Why the days of booming world trade may be over

The drivers that underpinned years of booming global trade, once the engine of the world's economic growth, may be fading.

In the past few decades, trade has played an increasingly important role in the growth of the global economy. But more than three years into one of the weakest recoveries in decades, slack demand from consumers in the U.S. and Europe is weighing on exports in the developing world.

Shipping container trucks at the port in Long Beach, Calif.
Getty Images
Shipping container trucks at the port in Long Beach, Calif.

"Typically we would want to see trade growing at a few percentage points above growth in gross domestic product," said Sara Johnson, an IHS Global Insight economist. "The fact that trade is so sluggish just reflects the weak nature of the global economic expansion."

But the days of rapid globalization—and the surge in trade flows it produced—are apparently gone.

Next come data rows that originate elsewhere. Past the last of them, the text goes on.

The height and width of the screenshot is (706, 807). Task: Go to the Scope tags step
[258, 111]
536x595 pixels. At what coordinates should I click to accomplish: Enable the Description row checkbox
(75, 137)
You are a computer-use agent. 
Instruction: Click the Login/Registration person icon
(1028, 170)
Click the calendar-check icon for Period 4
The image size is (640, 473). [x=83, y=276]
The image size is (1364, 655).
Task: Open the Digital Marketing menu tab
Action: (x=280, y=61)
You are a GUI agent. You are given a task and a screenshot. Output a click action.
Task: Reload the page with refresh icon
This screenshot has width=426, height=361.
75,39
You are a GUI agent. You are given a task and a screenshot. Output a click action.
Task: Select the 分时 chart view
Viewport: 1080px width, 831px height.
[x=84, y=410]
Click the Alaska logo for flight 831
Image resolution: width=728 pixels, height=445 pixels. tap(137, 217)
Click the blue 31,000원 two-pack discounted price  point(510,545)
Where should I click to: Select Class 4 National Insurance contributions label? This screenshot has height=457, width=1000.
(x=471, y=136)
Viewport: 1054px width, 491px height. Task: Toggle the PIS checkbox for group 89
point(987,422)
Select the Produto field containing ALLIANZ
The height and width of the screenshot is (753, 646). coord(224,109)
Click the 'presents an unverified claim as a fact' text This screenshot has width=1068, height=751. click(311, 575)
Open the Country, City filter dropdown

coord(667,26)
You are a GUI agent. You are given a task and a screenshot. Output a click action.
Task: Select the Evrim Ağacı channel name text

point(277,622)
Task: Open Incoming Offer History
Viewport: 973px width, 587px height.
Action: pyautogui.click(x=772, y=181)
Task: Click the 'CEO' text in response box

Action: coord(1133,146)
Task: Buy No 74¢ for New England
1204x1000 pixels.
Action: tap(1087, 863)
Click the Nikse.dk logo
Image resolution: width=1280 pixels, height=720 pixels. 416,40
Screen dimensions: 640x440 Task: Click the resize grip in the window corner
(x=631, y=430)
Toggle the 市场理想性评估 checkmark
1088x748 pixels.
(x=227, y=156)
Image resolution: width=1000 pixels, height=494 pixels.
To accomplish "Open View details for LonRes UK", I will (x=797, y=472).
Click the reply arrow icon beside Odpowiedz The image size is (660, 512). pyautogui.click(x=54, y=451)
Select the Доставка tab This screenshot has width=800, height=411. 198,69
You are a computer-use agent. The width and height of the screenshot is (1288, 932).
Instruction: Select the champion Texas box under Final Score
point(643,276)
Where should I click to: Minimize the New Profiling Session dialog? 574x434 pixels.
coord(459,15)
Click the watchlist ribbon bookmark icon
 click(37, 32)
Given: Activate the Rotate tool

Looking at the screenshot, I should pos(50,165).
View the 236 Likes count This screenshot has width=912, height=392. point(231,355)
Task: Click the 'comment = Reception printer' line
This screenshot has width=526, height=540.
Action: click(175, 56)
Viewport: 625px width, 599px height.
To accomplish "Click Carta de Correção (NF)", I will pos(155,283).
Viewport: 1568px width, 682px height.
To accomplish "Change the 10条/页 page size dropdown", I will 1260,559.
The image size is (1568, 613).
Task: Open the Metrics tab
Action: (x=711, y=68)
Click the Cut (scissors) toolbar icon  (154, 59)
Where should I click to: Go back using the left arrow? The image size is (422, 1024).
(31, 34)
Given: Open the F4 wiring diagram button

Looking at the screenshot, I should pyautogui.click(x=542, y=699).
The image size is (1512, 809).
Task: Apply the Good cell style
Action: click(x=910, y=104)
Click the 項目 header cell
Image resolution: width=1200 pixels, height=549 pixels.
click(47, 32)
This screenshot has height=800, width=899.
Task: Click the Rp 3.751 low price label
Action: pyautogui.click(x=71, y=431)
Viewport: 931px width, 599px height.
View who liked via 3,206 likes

Merchandise trade—the total import and exports of goods—rose steadily through the 2000s to make up nearly 53 percent of the world's economy in 2008, before plunging the following year as the Great Recession went global, according to the World Bank. Massive government stimulus in the developed world helped revive growth, but as those programs wound down, global trade began declining again in 2011.

With the European Union mired in a recession and the United States hit hard by a series of nasty winter storms, that slowdown picked up markedly in the first quarter of this year, according to data released this week by the Organization for Economic Cooperation and Development.

On Thursday, a separate report showed that U.S. gross domestic product dropped by 1 percent, on an annual basis, much worse than economists expected. The U.S. economic reversal was led by a 6 percent drop in exports year over year, until recently hailed as a key driver of the U.S. recovery, and which had risen 9.5 percent in the last three months of 2013.

The slackening of trade has spread to the developing world, where emerging economies are seeing less demand from the U.S., Europe and China for raw materials and other exports.

Most economists expect the U.S. economy to bounce back this year, which should revive spending on imported goods. But Europe continues to wrestle with high unemployment, a broken banking system and a credit drought for small and medium-sized businesses.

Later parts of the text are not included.